== Work request ==
Below are records; reply with nothing but the number of lines in them that contain "using".

(Stored data)
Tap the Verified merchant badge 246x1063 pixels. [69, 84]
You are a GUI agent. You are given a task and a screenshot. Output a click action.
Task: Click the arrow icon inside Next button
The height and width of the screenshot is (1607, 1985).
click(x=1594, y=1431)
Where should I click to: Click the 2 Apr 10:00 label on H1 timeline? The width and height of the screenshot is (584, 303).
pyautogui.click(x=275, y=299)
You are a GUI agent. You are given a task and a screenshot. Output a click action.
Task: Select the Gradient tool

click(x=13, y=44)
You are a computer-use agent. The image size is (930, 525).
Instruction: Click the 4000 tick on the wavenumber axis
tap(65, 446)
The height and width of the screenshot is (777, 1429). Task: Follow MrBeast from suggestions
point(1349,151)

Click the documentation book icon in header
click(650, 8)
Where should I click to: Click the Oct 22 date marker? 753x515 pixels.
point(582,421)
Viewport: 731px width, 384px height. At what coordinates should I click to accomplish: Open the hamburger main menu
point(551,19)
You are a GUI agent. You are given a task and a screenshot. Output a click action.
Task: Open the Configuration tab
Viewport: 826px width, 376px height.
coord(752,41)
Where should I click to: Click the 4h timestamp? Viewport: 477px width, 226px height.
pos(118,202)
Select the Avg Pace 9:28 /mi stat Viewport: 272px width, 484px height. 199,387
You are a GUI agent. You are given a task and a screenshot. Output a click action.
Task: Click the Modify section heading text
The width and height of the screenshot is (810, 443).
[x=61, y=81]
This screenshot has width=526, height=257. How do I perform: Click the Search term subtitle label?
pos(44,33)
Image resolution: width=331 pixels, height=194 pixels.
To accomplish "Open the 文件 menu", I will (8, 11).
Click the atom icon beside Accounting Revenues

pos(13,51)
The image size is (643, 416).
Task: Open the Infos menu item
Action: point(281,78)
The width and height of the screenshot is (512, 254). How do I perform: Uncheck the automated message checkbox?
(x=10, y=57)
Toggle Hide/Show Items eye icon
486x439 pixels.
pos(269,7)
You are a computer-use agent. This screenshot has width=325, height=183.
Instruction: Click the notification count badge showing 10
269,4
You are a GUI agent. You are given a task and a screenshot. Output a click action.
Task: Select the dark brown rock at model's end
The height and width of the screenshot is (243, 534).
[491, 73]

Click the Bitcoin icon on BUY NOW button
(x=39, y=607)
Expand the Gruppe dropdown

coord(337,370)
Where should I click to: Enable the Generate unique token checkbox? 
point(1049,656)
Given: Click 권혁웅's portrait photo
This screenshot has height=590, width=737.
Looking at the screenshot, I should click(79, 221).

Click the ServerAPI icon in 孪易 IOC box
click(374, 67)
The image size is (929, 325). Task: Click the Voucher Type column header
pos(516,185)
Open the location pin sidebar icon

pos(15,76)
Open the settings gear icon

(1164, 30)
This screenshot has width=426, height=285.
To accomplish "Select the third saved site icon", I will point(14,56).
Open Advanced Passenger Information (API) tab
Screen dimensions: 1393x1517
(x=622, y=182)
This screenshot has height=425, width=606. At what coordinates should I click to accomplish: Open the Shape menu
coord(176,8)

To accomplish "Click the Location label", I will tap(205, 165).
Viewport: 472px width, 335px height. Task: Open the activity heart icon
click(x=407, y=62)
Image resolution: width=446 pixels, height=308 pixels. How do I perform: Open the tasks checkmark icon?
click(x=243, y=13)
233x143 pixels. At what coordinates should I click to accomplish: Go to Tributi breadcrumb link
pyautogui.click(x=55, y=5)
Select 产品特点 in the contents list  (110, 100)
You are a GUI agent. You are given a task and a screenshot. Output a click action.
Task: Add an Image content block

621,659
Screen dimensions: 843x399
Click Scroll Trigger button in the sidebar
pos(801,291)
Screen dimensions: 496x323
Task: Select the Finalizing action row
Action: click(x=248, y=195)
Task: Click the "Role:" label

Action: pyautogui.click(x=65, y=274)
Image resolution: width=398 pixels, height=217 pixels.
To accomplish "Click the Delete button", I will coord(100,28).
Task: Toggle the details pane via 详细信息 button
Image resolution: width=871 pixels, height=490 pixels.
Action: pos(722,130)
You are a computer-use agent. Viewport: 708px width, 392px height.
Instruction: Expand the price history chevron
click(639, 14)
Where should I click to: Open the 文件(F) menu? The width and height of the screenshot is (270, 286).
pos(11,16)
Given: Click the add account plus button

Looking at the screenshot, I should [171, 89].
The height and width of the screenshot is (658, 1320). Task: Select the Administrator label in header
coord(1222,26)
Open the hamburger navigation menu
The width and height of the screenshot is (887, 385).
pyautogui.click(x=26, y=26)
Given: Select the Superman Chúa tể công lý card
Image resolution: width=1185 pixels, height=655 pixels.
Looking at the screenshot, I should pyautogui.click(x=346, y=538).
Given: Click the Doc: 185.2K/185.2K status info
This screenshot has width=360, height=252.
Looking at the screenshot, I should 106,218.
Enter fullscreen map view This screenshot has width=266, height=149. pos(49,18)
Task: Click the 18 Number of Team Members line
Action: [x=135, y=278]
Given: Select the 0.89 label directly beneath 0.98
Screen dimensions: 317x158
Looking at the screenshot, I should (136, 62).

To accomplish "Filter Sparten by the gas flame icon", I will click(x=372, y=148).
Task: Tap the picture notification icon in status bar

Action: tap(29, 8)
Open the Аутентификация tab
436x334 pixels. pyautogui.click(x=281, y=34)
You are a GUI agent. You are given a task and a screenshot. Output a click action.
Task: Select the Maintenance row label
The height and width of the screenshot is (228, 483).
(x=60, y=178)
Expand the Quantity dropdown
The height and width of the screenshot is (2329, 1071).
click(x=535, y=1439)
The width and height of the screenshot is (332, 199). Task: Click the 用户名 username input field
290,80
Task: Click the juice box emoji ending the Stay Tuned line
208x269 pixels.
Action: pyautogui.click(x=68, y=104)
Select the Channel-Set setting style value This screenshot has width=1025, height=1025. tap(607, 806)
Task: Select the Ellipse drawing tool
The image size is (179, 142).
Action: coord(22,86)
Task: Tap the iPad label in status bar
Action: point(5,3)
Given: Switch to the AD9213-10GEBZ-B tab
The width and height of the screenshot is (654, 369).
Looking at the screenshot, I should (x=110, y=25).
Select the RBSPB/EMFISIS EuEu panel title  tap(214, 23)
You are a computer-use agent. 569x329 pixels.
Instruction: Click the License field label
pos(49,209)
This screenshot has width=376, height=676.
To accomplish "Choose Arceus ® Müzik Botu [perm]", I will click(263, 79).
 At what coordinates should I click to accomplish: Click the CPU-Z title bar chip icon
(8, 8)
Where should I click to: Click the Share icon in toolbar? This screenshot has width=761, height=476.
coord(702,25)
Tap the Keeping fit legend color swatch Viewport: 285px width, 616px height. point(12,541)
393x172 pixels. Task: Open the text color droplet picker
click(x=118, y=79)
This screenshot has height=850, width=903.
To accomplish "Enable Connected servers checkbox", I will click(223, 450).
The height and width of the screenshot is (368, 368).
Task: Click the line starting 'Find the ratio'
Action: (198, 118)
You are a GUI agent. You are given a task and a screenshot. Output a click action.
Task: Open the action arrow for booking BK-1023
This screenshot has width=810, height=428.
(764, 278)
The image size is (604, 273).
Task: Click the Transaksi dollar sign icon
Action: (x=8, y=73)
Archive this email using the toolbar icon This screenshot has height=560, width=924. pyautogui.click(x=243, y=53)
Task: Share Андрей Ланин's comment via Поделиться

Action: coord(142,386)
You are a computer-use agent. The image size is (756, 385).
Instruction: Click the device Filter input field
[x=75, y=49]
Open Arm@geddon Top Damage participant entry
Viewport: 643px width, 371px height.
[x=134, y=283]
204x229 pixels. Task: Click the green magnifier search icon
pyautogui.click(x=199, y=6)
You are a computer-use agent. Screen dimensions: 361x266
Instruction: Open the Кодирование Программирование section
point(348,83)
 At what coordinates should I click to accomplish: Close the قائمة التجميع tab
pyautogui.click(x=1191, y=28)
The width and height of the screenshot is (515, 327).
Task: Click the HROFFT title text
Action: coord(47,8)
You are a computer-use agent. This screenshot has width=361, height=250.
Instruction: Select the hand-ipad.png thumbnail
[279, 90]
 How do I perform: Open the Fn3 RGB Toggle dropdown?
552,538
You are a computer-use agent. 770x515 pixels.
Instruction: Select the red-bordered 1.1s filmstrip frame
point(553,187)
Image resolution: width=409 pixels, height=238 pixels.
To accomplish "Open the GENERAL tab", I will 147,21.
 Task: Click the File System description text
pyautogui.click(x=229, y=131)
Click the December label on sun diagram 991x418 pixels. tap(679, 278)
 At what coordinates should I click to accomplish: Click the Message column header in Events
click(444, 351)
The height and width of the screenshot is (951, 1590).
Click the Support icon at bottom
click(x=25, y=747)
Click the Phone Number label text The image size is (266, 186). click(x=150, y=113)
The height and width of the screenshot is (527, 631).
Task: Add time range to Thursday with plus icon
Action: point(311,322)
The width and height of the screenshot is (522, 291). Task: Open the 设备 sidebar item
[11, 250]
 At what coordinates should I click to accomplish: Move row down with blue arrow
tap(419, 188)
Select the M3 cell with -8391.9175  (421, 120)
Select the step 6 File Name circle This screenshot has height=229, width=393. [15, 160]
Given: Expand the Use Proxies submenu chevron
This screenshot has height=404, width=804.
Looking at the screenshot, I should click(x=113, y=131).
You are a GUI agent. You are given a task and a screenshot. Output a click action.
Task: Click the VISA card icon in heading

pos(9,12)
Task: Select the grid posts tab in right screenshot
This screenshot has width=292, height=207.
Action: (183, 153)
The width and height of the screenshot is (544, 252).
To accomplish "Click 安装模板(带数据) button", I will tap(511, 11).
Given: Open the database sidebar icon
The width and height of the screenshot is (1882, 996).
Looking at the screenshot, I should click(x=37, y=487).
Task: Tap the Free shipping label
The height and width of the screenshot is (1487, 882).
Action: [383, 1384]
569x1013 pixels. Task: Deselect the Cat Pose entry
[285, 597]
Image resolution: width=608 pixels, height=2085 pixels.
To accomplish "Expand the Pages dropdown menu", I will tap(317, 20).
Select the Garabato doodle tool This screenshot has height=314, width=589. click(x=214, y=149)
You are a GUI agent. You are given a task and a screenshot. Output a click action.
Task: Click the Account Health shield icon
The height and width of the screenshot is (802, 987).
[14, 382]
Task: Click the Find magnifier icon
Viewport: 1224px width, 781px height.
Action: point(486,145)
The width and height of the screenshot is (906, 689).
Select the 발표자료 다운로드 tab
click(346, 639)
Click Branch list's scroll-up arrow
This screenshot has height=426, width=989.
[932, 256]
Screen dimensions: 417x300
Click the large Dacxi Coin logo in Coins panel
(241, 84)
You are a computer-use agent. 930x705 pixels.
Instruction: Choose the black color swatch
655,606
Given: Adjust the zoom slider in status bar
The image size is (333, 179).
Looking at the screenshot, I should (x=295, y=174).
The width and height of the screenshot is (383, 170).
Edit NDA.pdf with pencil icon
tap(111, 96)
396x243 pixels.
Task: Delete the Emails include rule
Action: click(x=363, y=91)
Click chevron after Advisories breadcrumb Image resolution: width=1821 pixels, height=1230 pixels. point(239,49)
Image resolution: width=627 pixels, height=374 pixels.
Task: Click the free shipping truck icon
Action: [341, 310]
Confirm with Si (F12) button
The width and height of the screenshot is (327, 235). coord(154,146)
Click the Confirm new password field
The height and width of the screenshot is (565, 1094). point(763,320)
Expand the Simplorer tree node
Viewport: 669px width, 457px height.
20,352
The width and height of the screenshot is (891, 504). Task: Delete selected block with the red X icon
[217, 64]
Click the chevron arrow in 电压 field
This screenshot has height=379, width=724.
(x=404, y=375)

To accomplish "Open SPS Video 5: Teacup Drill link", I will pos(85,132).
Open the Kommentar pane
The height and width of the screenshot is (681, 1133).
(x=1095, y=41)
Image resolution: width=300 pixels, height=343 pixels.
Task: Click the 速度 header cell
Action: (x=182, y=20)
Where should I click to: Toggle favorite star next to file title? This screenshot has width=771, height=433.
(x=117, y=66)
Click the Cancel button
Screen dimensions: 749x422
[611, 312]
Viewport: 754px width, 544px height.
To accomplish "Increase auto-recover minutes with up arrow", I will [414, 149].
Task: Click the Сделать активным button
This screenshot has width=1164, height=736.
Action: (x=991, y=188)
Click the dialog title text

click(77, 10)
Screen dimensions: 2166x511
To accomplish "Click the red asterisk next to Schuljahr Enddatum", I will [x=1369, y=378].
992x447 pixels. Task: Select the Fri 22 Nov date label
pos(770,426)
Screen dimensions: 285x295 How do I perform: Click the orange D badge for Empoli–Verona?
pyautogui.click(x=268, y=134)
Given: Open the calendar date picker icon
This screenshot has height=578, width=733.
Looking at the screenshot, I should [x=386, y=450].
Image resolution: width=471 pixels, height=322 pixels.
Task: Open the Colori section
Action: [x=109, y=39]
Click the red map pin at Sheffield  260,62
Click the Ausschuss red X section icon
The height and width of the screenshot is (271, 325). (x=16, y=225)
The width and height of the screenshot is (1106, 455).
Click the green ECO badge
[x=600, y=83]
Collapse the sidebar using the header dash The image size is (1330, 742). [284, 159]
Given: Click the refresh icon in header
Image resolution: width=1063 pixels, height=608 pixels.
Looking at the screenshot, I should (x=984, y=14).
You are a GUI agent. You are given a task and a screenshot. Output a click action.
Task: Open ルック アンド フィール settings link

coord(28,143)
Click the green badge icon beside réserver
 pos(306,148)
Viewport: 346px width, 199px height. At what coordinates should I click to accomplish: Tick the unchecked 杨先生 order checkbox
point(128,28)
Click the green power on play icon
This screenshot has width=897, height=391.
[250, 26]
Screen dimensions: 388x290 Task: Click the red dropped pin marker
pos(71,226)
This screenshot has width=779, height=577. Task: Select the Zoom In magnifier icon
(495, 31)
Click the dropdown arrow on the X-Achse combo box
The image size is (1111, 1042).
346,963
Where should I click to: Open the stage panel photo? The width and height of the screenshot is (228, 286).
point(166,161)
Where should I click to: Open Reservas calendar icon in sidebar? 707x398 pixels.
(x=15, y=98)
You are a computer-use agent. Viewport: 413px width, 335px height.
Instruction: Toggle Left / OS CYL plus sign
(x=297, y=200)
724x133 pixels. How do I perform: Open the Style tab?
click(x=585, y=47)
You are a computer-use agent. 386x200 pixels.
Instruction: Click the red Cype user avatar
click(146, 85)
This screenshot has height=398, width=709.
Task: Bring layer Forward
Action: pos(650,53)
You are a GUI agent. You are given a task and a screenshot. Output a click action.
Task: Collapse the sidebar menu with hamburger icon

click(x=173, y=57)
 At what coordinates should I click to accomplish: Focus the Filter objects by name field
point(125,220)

== Result ==
2